Most important, the students get to observe sustainability principles 
applied in daily life, from how employers conserve materials to "fair 
trade" products at grocery stores. "Students see how Germans recycle 
because it costs them money to throw things away," explains Patricia 
Fox, associate dean for administration and finance and assistant 
professor of organization leadership and supervision at the Purdue 
School of Engineering and Technology on the Indianapolis campus. 
"They come back asking 'Why aren't we doing this?' " Future engineers 
aren't the only undergrads learning to GO GREEN; the program includes 
majors in interior design, business, public and environmental 
affairs, art and communications.

These summer trips have spawned student as well as faculty reports on 
such topics as green roof designs, renewable energy, sustainable 
adhesives and the differences between sustainability practices in 
America and Europe. Several papers have been presented at the World 
Business Council for Sustainable Development conferences in Geneva, 
and at ASEE meetings.

Mechanical engineering student Michael Reed, a 2006 participant, says 
the Mannheim experience changed his career path. "Before this trip, I 
was certain that I wanted to use my degree for a career in 
manufacturing," he reflects. Reed now aims "to make a difference" in 
manufacturing. "I want to be one of the engineers who helps the 
United States become sustainable, along with the rest of the world."
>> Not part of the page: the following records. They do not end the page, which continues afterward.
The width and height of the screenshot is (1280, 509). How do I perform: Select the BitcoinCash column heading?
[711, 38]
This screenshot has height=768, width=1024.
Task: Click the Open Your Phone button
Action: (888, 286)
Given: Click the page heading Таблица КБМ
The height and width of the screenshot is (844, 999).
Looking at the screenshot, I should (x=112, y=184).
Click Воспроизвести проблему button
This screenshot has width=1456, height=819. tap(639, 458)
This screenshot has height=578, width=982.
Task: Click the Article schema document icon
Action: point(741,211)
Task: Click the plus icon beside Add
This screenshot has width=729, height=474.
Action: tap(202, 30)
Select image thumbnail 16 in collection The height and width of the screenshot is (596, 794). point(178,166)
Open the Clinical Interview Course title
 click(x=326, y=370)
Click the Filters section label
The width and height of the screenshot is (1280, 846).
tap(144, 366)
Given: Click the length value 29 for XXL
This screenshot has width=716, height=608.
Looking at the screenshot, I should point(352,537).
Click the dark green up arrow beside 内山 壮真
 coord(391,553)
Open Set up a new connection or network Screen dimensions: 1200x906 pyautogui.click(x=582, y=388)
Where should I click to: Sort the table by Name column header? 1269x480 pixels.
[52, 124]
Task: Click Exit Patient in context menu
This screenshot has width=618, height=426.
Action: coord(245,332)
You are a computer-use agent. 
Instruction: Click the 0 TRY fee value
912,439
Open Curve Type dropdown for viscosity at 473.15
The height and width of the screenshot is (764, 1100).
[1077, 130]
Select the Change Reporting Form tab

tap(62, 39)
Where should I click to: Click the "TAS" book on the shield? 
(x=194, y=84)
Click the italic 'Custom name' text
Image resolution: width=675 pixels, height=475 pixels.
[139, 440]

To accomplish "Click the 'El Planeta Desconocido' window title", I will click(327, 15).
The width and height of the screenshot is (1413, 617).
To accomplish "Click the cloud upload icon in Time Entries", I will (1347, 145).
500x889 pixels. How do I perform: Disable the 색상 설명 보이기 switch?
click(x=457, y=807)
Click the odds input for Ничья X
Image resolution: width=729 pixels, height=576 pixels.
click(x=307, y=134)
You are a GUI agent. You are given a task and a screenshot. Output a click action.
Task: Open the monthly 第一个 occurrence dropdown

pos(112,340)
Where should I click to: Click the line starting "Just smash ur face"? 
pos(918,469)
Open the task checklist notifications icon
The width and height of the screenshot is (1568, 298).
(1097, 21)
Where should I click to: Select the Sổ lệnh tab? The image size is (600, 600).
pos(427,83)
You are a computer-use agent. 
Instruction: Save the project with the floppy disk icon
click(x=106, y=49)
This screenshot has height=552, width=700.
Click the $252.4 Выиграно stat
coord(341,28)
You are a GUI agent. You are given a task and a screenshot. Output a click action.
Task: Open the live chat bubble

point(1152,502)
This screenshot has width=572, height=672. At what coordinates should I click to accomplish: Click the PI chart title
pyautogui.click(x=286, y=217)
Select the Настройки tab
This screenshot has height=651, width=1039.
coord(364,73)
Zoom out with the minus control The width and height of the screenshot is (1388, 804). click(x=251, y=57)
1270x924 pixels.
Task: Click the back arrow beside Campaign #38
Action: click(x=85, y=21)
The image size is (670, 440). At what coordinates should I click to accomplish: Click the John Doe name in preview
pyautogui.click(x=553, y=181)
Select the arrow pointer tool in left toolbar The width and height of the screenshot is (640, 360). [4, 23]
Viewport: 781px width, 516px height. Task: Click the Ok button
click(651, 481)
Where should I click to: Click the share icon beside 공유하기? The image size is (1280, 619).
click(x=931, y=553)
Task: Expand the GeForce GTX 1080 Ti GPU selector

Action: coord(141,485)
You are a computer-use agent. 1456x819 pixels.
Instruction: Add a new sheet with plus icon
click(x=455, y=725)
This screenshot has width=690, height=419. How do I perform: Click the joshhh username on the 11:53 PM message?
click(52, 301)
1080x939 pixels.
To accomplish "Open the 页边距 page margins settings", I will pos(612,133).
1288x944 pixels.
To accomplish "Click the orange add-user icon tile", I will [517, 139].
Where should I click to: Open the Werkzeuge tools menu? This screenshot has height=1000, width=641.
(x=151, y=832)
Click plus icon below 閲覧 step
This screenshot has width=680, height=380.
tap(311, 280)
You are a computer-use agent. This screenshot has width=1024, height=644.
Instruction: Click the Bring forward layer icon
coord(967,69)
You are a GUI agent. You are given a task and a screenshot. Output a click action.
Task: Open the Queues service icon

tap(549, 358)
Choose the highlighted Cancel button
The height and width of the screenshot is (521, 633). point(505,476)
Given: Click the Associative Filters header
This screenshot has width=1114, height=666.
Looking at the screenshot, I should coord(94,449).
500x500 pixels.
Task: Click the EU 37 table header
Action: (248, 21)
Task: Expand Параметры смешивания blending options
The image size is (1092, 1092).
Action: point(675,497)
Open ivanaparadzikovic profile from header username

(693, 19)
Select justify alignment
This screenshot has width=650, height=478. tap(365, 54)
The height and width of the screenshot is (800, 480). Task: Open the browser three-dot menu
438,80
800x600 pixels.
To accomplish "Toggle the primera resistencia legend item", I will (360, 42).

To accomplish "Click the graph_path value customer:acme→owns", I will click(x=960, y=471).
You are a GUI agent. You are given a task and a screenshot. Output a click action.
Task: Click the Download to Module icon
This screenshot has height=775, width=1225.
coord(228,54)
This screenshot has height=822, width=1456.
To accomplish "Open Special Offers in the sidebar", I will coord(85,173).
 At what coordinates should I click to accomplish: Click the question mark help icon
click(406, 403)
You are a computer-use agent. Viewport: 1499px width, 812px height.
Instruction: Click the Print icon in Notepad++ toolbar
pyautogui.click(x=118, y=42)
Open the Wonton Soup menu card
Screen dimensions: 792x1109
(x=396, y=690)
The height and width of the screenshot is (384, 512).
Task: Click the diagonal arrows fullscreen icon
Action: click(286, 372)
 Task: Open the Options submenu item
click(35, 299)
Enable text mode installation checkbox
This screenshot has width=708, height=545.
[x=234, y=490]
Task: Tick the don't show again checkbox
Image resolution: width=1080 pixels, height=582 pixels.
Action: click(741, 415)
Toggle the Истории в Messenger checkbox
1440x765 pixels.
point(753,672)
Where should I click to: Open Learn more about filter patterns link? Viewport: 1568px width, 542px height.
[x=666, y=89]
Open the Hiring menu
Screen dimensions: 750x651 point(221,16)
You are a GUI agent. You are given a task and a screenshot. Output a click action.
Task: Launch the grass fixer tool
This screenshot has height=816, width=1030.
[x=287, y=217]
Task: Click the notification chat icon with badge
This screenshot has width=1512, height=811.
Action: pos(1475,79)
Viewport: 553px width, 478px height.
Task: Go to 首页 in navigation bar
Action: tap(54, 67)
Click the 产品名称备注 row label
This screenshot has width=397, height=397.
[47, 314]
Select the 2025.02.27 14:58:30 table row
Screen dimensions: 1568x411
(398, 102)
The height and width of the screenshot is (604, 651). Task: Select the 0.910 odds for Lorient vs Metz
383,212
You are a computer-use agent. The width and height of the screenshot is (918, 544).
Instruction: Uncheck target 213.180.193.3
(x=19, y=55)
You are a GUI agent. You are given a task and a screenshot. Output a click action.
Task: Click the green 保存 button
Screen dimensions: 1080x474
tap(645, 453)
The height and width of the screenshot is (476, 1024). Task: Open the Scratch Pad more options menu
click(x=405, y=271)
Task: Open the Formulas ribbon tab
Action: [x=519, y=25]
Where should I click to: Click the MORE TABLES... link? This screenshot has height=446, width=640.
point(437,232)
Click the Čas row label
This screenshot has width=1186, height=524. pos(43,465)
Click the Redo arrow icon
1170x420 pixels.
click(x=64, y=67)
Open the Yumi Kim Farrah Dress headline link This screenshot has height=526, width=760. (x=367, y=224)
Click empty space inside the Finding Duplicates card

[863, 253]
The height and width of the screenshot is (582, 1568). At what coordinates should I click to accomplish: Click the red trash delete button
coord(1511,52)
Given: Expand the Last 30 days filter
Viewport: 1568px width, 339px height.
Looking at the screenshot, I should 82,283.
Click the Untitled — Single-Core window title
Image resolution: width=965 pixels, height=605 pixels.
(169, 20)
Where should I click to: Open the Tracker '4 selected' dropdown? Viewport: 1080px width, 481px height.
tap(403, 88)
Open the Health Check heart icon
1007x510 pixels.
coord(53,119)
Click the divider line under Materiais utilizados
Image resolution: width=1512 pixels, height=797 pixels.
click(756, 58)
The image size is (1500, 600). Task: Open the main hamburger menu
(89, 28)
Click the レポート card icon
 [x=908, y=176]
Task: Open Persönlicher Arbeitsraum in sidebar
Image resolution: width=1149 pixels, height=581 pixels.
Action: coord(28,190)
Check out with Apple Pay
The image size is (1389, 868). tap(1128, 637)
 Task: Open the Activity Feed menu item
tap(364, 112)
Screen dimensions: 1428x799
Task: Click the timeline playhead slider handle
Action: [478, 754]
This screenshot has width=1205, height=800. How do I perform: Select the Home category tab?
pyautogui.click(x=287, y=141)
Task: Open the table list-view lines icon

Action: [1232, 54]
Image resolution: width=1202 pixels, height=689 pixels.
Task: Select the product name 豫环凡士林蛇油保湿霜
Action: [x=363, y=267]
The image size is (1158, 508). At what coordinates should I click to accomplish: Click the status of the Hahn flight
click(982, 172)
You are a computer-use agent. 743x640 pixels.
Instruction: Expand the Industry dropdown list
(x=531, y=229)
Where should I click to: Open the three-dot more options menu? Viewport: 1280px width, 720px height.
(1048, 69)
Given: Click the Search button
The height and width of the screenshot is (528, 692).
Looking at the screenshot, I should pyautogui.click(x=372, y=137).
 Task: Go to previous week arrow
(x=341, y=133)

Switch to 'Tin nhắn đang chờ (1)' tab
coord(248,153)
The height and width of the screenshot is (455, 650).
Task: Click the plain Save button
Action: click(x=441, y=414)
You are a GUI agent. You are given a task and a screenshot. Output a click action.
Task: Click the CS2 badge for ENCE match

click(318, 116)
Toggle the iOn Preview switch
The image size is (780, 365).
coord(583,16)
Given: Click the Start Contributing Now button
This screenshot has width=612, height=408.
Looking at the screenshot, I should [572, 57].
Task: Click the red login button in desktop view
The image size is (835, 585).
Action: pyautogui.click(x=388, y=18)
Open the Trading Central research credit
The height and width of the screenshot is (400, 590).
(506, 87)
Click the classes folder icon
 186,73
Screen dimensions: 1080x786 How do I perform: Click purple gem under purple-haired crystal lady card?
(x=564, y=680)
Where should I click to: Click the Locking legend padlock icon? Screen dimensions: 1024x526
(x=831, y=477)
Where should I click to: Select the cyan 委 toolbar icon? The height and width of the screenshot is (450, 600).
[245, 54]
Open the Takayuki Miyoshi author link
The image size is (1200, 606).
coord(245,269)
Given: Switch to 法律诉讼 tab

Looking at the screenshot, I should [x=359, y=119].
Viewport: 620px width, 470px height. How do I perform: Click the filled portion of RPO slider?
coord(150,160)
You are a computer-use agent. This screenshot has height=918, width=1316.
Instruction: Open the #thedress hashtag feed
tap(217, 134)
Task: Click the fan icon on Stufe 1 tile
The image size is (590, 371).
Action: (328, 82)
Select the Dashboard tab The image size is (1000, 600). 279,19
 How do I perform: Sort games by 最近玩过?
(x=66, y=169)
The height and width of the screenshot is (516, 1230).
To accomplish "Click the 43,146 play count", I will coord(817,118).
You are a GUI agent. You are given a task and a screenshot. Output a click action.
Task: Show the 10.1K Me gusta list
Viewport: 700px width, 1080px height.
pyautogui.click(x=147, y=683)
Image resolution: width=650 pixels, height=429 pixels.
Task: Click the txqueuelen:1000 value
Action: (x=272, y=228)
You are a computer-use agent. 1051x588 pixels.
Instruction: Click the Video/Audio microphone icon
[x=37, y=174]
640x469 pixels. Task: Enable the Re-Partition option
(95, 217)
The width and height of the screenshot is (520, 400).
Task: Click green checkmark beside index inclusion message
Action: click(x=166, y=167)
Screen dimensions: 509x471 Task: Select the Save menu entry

Overseas travel "has definitely had an impact on the way I perceive 
life here in America and on the way I plan on conducting myself both 
personally and professionally," concurs Alan Benedict, another 
mechanical engineering student in the 2006 group. "I have never 
really considered myself wasteful. However, I have always measured my 
conduct against a very wasteful model. Now that I have been to 
Germany, I see waste in the United States where I did not see it 
before." Such revelations promise to transform engineering education 
even as it propels students like Benedict and Dorie toward greener 
frontiers, primed to protect Earth's future.

Jo Ellen Meyers Sharp is a freelance writer based in Indianapolis.